(Collected data entries)
++++++++

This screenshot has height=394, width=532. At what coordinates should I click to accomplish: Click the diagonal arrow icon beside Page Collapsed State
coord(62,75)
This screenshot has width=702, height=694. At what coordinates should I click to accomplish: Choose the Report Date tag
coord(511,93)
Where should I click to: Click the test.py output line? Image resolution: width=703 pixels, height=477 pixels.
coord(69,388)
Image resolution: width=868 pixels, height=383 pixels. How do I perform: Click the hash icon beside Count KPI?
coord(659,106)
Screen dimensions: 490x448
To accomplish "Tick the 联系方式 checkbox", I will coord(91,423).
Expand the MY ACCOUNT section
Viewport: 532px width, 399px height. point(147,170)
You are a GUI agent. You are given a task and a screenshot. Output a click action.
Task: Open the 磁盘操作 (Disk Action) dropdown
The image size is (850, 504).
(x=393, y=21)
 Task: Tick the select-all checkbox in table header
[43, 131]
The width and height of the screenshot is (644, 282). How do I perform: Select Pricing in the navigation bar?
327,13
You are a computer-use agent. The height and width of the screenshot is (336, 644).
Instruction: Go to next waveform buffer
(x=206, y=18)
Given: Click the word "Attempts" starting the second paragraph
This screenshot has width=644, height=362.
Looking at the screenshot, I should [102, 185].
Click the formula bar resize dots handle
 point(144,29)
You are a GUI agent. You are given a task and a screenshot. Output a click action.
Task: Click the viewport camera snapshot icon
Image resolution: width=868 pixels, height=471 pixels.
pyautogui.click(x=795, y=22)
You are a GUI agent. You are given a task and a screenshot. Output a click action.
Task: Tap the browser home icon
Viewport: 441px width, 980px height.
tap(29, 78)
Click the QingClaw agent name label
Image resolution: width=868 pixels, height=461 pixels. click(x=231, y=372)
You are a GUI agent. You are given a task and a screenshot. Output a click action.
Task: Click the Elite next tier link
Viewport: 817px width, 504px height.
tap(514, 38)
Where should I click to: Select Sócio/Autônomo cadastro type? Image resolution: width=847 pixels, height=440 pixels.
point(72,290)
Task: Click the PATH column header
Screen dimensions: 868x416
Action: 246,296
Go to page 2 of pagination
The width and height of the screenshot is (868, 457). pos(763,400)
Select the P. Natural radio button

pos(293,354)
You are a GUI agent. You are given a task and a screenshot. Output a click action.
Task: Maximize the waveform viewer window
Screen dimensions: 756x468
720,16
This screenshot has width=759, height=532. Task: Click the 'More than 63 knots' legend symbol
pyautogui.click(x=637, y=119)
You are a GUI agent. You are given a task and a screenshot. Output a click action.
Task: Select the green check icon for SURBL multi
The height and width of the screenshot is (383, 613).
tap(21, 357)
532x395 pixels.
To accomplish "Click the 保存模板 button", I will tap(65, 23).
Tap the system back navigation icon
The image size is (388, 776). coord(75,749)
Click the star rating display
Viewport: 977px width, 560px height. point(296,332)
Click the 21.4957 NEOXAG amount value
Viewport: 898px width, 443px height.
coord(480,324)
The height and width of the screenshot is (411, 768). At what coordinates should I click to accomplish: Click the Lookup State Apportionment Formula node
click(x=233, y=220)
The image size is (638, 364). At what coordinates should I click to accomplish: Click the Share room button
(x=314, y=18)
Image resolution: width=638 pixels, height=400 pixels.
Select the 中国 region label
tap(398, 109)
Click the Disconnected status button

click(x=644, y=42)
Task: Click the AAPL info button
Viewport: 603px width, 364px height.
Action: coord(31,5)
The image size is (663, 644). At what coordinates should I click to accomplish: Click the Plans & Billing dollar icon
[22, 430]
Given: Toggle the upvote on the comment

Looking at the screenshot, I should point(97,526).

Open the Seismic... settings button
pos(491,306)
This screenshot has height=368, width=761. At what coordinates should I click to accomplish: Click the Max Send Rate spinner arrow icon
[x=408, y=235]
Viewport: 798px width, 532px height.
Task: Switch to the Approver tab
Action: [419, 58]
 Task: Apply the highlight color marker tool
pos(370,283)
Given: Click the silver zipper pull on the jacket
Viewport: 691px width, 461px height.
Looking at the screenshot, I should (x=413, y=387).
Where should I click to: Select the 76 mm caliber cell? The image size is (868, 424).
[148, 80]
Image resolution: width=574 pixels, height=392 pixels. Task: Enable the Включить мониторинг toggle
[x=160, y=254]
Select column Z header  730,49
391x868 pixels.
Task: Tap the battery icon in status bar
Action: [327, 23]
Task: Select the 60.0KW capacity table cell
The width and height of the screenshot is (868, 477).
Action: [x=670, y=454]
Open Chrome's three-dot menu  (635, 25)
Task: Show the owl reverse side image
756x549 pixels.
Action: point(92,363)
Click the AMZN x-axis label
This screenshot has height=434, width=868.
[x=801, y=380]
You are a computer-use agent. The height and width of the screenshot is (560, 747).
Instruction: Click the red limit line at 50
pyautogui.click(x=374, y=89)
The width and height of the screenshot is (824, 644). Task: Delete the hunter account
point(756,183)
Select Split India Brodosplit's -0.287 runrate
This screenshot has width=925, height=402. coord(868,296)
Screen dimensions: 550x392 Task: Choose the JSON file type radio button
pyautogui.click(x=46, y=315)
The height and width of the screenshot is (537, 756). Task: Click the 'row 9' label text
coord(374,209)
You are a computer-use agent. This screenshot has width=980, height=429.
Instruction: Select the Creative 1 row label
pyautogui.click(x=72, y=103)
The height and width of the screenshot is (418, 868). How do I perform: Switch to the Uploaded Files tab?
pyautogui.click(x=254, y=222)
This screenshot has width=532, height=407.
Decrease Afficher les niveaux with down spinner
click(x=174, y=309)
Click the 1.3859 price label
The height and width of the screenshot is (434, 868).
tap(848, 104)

++++++++

> **TASK GOAL**:
Retype all the records, matching them exactly.

> **WRITTEN SOLUTION**:
This screenshot has height=394, width=532. At what coordinates should I click to accomplish: Click the diagonal arrow icon beside Page Collapsed State
coord(62,75)
This screenshot has width=702, height=694. At what coordinates should I click to accomplish: Choose the Report Date tag
coord(511,93)
Where should I click to: Click the test.py output line? Image resolution: width=703 pixels, height=477 pixels.
coord(69,388)
Image resolution: width=868 pixels, height=383 pixels. How do I perform: Click the hash icon beside Count KPI?
coord(659,106)
Screen dimensions: 490x448
To accomplish "Tick the 联系方式 checkbox", I will coord(91,423).
Expand the MY ACCOUNT section
Viewport: 532px width, 399px height. point(147,170)
You are a GUI agent. You are given a task and a screenshot. Output a click action.
Task: Open the 磁盘操作 (Disk Action) dropdown
The image size is (850, 504).
(x=393, y=21)
 Task: Tick the select-all checkbox in table header
[43, 131]
The width and height of the screenshot is (644, 282). How do I perform: Select Pricing in the navigation bar?
327,13
You are a computer-use agent. The height and width of the screenshot is (336, 644).
Instruction: Go to next waveform buffer
(x=206, y=18)
Given: Click the word "Attempts" starting the second paragraph
This screenshot has width=644, height=362.
Looking at the screenshot, I should [102, 185].
Click the formula bar resize dots handle
 point(144,29)
You are a GUI agent. You are given a task and a screenshot. Output a click action.
Task: Click the viewport camera snapshot icon
Image resolution: width=868 pixels, height=471 pixels.
pyautogui.click(x=795, y=22)
You are a GUI agent. You are given a task and a screenshot. Output a click action.
Task: Tap the browser home icon
Viewport: 441px width, 980px height.
tap(29, 78)
Click the QingClaw agent name label
Image resolution: width=868 pixels, height=461 pixels. click(x=231, y=372)
You are a GUI agent. You are given a task and a screenshot. Output a click action.
Task: Click the Elite next tier link
Viewport: 817px width, 504px height.
tap(514, 38)
Where should I click to: Select Sócio/Autônomo cadastro type? Image resolution: width=847 pixels, height=440 pixels.
point(72,290)
Task: Click the PATH column header
Screen dimensions: 868x416
Action: 246,296
Go to page 2 of pagination
The width and height of the screenshot is (868, 457). pos(763,400)
Select the P. Natural radio button

pos(293,354)
You are a GUI agent. You are given a task and a screenshot. Output a click action.
Task: Maximize the waveform viewer window
Screen dimensions: 756x468
720,16
This screenshot has width=759, height=532. Task: Click the 'More than 63 knots' legend symbol
pyautogui.click(x=637, y=119)
You are a GUI agent. You are given a task and a screenshot. Output a click action.
Task: Select the green check icon for SURBL multi
The height and width of the screenshot is (383, 613).
tap(21, 357)
532x395 pixels.
To accomplish "Click the 保存模板 button", I will tap(65, 23).
Tap the system back navigation icon
The image size is (388, 776). coord(75,749)
Click the star rating display
Viewport: 977px width, 560px height. point(296,332)
Click the 21.4957 NEOXAG amount value
Viewport: 898px width, 443px height.
coord(480,324)
The height and width of the screenshot is (411, 768). At what coordinates should I click to accomplish: Click the Lookup State Apportionment Formula node
click(x=233, y=220)
The image size is (638, 364). At what coordinates should I click to accomplish: Click the Share room button
(x=314, y=18)
Image resolution: width=638 pixels, height=400 pixels.
Select the 中国 region label
tap(398, 109)
Click the Disconnected status button

click(x=644, y=42)
Task: Click the AAPL info button
Viewport: 603px width, 364px height.
Action: coord(31,5)
The image size is (663, 644). At what coordinates should I click to accomplish: Click the Plans & Billing dollar icon
[22, 430]
Given: Toggle the upvote on the comment

Looking at the screenshot, I should point(97,526).

Open the Seismic... settings button
pos(491,306)
This screenshot has height=368, width=761. At what coordinates should I click to accomplish: Click the Max Send Rate spinner arrow icon
[x=408, y=235]
Viewport: 798px width, 532px height.
Task: Switch to the Approver tab
Action: [419, 58]
 Task: Apply the highlight color marker tool
pos(370,283)
Given: Click the silver zipper pull on the jacket
Viewport: 691px width, 461px height.
Looking at the screenshot, I should (x=413, y=387).
Where should I click to: Select the 76 mm caliber cell? The image size is (868, 424).
[148, 80]
Image resolution: width=574 pixels, height=392 pixels. Task: Enable the Включить мониторинг toggle
[x=160, y=254]
Select column Z header  730,49
391x868 pixels.
Task: Tap the battery icon in status bar
Action: [327, 23]
Task: Select the 60.0KW capacity table cell
The width and height of the screenshot is (868, 477).
Action: [x=670, y=454]
Open Chrome's three-dot menu  (635, 25)
Task: Show the owl reverse side image
756x549 pixels.
Action: point(92,363)
Click the AMZN x-axis label
This screenshot has height=434, width=868.
[x=801, y=380]
You are a computer-use agent. The height and width of the screenshot is (560, 747).
Instruction: Click the red limit line at 50
pyautogui.click(x=374, y=89)
The width and height of the screenshot is (824, 644). Task: Delete the hunter account
point(756,183)
Select Split India Brodosplit's -0.287 runrate
This screenshot has width=925, height=402. coord(868,296)
Screen dimensions: 550x392 Task: Choose the JSON file type radio button
pyautogui.click(x=46, y=315)
The height and width of the screenshot is (537, 756). Task: Click the 'row 9' label text
coord(374,209)
You are a computer-use agent. This screenshot has width=980, height=429.
Instruction: Select the Creative 1 row label
pyautogui.click(x=72, y=103)
The height and width of the screenshot is (418, 868). How do I perform: Switch to the Uploaded Files tab?
pyautogui.click(x=254, y=222)
This screenshot has width=532, height=407.
Decrease Afficher les niveaux with down spinner
click(x=174, y=309)
Click the 1.3859 price label
The height and width of the screenshot is (434, 868).
tap(848, 104)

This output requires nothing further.